Being a woman working in outdoor specialty retail is kind of like being a female out on the trail or the slopes — you are likely outnumbered by your male counterparts. Do women have to prove themselves more in a male-dominated environment? Perhaps. Some say that on the sales floor, the plethora of technically-minded men often lean toward selling hardgoods, while women usually spend more of their time in the softgoods department — sometimes not by choice.
“I absolutely see predominantly men selling hardgoods — and women selling softgoods in traditional outdoor stores,” said Kim Walker, owner of two Outdoor Divas stores in the Denver-Boulder, Colo., area, who guesses that the industry breakdown of men versus women on the sales floor is 60-percent to 70-percent men and 30-percent to 40-percent women. “In fact, we often have applicants come to us specifically so they have the opportunity to sell hardgoods as well as softgoods. They often get ‘shut out’ of hardgoods sales because there is a misconception that men are better at selling in that category.”
If you have designs on being promoted or rising up through the retail ranks, a singular softgoods focus could potentially be limiting your career. If you work on commission, this could also be limiting your finances. But, these facts don’t mean that female retail salespeople cannot get ahead in the outdoor specialty world.
“I don’t believe men or women as a gender are better at sales,” Walker said. “I just think, historically, men have been in the hardgoods department and women in the softgoods — and customers have come to expect to see men selling that category. At Outdoor Divas, in the beginning, we literally had to train customers to believe that as women we knew just as much about hardgoods as men.”
The bottom line is that it is important for any salesperson to be able to work all areas of the floor. “I would say that women can sell hardgoods as well as men no problem,” said Ro Loughridge, merchandising manager at Horny Toad. “It’s getting men comfortable with selling softgoods that’s more of the challenge. In the end, selling skills are selling skills no matter what the product.”

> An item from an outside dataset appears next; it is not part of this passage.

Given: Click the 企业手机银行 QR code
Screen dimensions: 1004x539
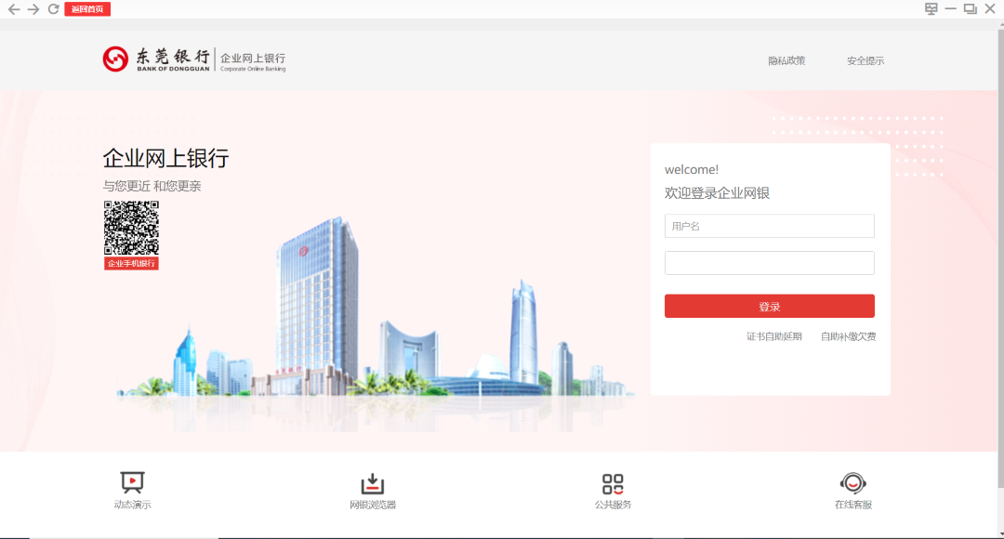Looking at the screenshot, I should [131, 230].

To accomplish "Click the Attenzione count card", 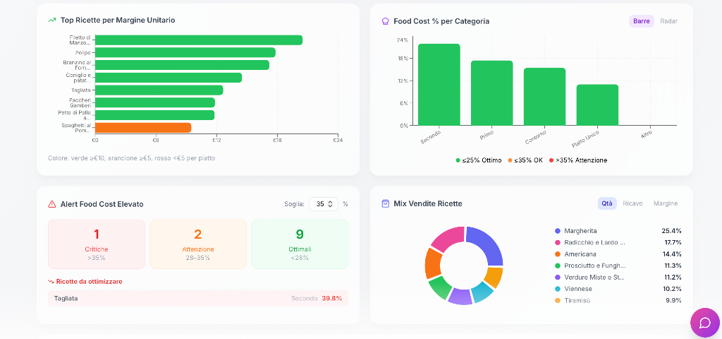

In addition, the flood of women’s-specific product (hardgoods and softgoods) entering the marketplace calls for more of a female presence on outdoor specialty retail sales floors. “Women’s-specific gear is being developed at an extremely fast rate, so I would imagine that more and more women users are being hired to fill sales positions,” said Becky Rockis, co-owner of Backcountry Experience in Durango, Colo. “If they are not, I think that store owners are missing an important segment of the market.”
Here, some tips for balancing your repertoire on the selling floor:
• Broaden your horizons. Developing a specialty sales area is a boon for any retail worker. Even if you gravitate to the softgoods department, it can also be beneficial to expand your knowledge to other product categories, including hardgoods. Growing your expertise to include areas like women’s skis or backpacks can only help increase your value as a salesperson.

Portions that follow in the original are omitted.